Cheerful and upbeat, Debbie, who is married to ceramic tiler Scott and also has an 18-year-old son, Scott junior, said of her daughter: “She’s lovely.”

But Abbie needs somebody with her constantly.

“It’s a massive thing,” says Debbie. “She’s miles behind in everything she does and it’s like having a baby all the time. She has to have everything done for her as she can’t do anything for herself.”

Abbie cannot even be left to crawl on the floor as her parents must be on the alert in case she has an epileptic fit.

But there is one place that the growing teenager is unconstrained and free: the hydrotherapy pool at Sir Charles Parsons School in Newcastle where she attends.

Staff there are great with Abbie, says Debbie, and they also help her to balance and roll on the trampoline to build up her core strength, as she suffers a weak left side.

“But she’s quite a strong little thing!” she adds.

But the pool there is her “favourite thing in the world”.

Debbie says: “She can use it once, sometimes twice a week if she’s lucky, as she’s got to have two people with her and there are other kids to take turns.

“It gives her that feeling of freedom and she loves it.

“From her facial expressions you can see it all. You learn to tell when she is happy and when sad. And when she enjoys it, seeing the expression is just lovely.”

The Sunshine Fund’s June-long Go Bananas appeal, which is out to raise a total of £60,000 to buy equipment for 10 specially-chosen local children, aims to buy Abbie her own hydrotherapy pool at the cost of £4,899.

It will be one of the few things the Clellands can enjoy together as a family, and Abbie would love to share it with older brother Richard.

“She absolutely adores him – and he idolises her,” saye Debbie. “It’s been difficult to find something we can do as a family.”

With holidays, for example, the difficulty has been in finding something to suit everyone. With Scott junior off inter-railing later this summer, the focus this time will be entirely on Abbie and they think a short break in Scotland will suit her.

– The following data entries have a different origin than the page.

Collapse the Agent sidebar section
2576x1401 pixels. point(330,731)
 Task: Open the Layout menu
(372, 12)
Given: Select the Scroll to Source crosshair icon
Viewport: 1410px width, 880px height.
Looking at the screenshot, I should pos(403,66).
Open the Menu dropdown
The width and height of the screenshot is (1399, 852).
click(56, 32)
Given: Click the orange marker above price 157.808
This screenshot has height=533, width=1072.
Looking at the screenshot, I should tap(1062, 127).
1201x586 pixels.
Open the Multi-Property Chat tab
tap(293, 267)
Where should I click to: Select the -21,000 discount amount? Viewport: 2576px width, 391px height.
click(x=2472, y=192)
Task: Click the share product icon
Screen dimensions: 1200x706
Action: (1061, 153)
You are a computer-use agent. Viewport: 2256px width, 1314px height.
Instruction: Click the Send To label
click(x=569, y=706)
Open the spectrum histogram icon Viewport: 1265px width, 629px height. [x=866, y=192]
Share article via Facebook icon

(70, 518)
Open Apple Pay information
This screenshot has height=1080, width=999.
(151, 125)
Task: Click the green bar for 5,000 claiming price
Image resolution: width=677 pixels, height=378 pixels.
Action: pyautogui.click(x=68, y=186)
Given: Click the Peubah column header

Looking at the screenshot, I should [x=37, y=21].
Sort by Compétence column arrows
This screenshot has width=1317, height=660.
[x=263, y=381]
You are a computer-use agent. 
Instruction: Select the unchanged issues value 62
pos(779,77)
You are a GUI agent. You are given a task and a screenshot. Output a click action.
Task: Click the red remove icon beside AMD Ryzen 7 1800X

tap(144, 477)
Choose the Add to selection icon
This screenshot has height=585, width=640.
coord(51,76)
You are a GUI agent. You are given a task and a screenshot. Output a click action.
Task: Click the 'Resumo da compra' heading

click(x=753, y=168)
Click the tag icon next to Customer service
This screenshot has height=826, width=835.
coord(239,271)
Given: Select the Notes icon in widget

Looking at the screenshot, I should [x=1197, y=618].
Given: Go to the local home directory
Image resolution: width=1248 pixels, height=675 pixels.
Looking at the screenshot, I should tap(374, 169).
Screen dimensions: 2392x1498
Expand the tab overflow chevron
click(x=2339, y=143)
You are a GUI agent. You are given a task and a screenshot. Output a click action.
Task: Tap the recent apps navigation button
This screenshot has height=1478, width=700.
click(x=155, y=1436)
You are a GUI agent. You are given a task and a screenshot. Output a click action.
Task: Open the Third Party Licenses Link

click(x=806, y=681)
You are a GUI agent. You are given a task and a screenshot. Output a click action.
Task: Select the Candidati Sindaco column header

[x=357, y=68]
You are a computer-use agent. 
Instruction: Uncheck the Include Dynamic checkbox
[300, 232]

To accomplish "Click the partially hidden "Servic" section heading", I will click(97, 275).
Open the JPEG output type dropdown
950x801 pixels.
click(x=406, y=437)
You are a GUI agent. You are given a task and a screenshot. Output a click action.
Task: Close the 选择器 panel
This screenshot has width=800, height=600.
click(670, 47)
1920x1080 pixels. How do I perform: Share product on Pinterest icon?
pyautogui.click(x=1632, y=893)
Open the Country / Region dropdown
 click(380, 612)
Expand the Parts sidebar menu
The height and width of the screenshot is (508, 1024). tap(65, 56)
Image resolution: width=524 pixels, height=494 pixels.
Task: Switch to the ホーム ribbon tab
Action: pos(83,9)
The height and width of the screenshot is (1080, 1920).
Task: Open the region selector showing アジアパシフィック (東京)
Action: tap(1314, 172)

Later in the year, Debbie herself will be taking a rare trip abroad – in a bid to raise money and say thank-you to the Sunshine Fund for helping Abbie.

Debbie has signed up to its fund-raising Grand Canyon trek and has already raised about £2,000 in sponsorship, thanks to a charity strip night she organised which won match-funding from Barclays Bank. She has a fund-raiser golf day also planned for July.